Дочь же ее, сирота, росла и хорошела. Была она добра, работяща, со всеми любезна. Дело ли, пригожей да умелой в девках ходить, только кто возьмет за себя сироту? Пособили соседи: нашли жениха, сладилось дело. И свадьбу бы сыграть, но зима на дворе, холодно, темно. Подождет до весны. Но не судьба была сироте нашей стать мужней женой, не судьба и соседям на свадьбе погулять.

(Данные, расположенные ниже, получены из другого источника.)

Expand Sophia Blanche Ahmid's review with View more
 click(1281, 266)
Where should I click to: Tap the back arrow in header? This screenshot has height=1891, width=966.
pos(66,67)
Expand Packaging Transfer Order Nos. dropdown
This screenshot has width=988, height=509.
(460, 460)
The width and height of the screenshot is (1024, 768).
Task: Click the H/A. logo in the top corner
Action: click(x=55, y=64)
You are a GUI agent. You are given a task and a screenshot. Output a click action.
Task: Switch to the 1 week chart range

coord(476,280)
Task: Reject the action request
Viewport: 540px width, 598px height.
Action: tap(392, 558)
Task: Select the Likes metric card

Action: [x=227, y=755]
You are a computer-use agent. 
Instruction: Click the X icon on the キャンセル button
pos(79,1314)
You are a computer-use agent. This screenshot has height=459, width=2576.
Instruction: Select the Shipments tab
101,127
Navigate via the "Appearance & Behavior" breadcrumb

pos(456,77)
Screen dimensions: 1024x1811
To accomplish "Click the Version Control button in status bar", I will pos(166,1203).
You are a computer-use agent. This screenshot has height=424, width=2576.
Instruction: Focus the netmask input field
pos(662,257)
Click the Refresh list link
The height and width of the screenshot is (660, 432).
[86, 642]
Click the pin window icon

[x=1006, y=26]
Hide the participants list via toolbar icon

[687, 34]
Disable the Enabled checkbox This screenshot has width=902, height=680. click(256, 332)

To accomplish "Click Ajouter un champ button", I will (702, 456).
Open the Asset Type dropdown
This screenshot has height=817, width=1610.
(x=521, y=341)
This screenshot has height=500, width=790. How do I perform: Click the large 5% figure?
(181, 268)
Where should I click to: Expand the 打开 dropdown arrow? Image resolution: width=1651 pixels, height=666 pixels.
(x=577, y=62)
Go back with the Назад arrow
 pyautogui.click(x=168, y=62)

Дело шло к самому зимнему солнцевороту: солнце и встать не успеет, а ему уж снова пора закатываться. И до разворота ему всего одна ночь осталась, а там и свет новый народится. Стал народ в деревне собираться, солнце новое встречать. Собрались в самом большом доме, эль поставили, песни завели, в пляс пошли. И сироту позвали, и жениха ее. Сироте танцевать неловко, села в углу, сидит. А жених сам на себя не похож: так отплясывает, словно и не он это, а кукла на нитках. Эль рекой, музыка все сильней, дверь на улицу словно и не закрывается, ходит через нее народ туда-сюда. И вот что чудно: каждый, кто на улицу вышел и обратно вернулся, танцует лучше прежнего. И по одному, и по двое, и хороводом, только успевают ногами притопывать да руками прихлопывать. А дверь все отворяется, и вроде уже вся деревня в сборе – и старики, и дети малые, – и вроде не так велик был дом, а поди ж ты, все влезли! Позвала сирота жениха своего – не слышит он. Закричала, чтобы остановились, – не останавливаются. Одна она неподвижна, все вокруг ходуном ходит. Страшно ей стало, прошептала чуть слышно:
– Что же это делается, Господи?
Тишина тут воцарилась мертвая, и ни души вокруг.
И жених ее исчез, и соседи, и гости – никого.
Вспомнила тут сирота, что ей мать наказывала. Что слова Божьего и имени его нечисть боится; как услышит, словно сквозь землю провалится.